→ **Problem to work on**
Your reply should reproduce each entry exactly and contain no pictures.

→ **Input data**
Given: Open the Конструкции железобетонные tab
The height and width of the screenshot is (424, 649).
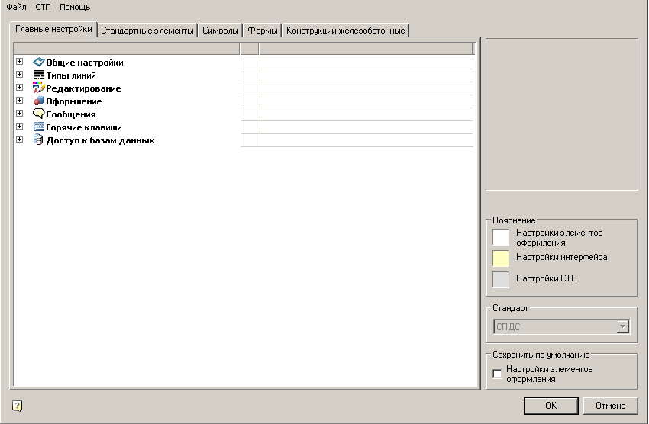Looking at the screenshot, I should tap(346, 31).
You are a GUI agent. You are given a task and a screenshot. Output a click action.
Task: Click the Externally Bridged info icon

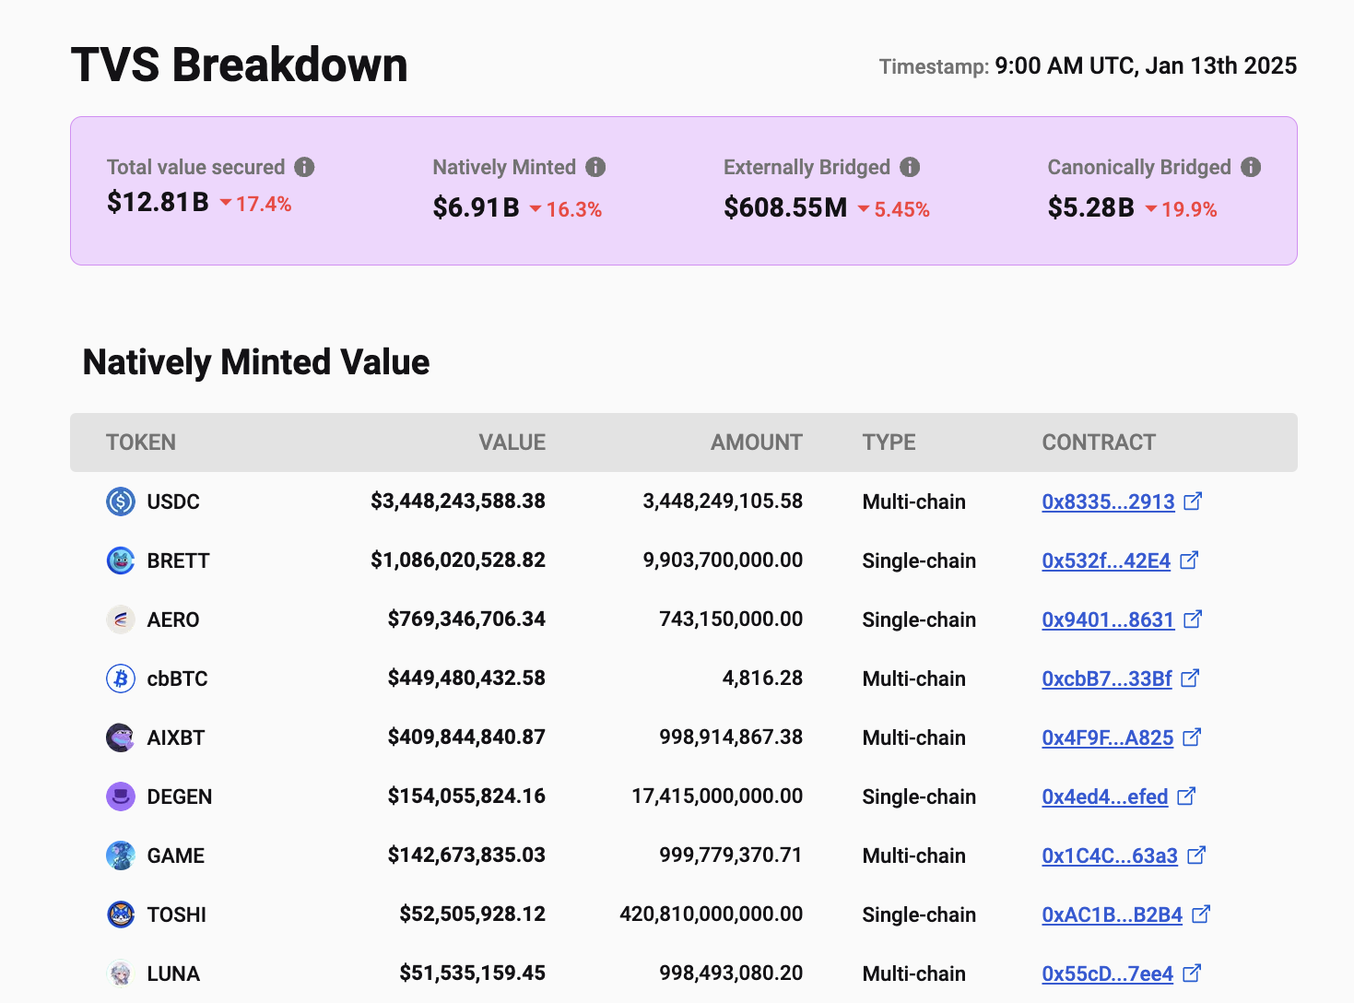tap(910, 167)
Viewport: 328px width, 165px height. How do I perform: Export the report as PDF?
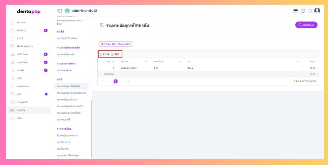[x=115, y=54]
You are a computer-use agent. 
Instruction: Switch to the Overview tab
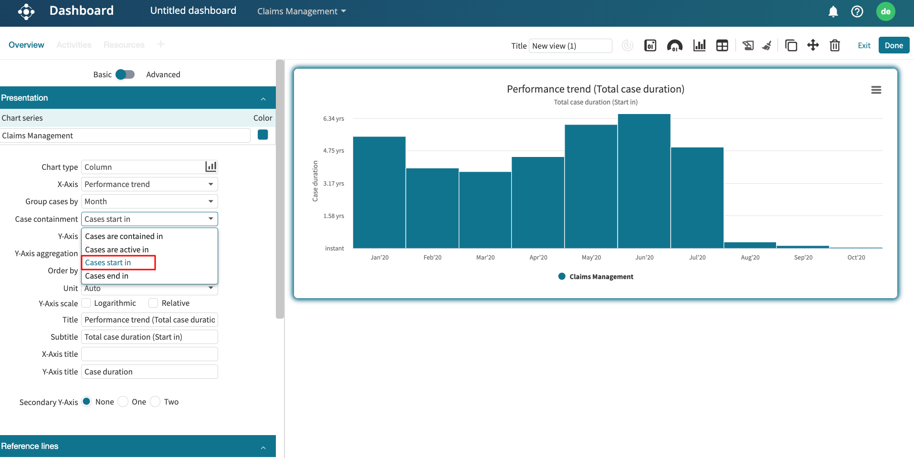(26, 45)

→ **Output**
Given: Open the Конструкции железобетонные tab
The height and width of the screenshot is (424, 649).
Looking at the screenshot, I should tap(346, 31).
You are a GUI agent. You are given a task and a screenshot. Output a click action.
Task: Click the Externally Bridged info icon

tap(910, 167)
Viewport: 328px width, 165px height. How do I perform: Export the report as PDF?
[x=115, y=54]
You are a computer-use agent. 
Instruction: Switch to the Overview tab
(26, 45)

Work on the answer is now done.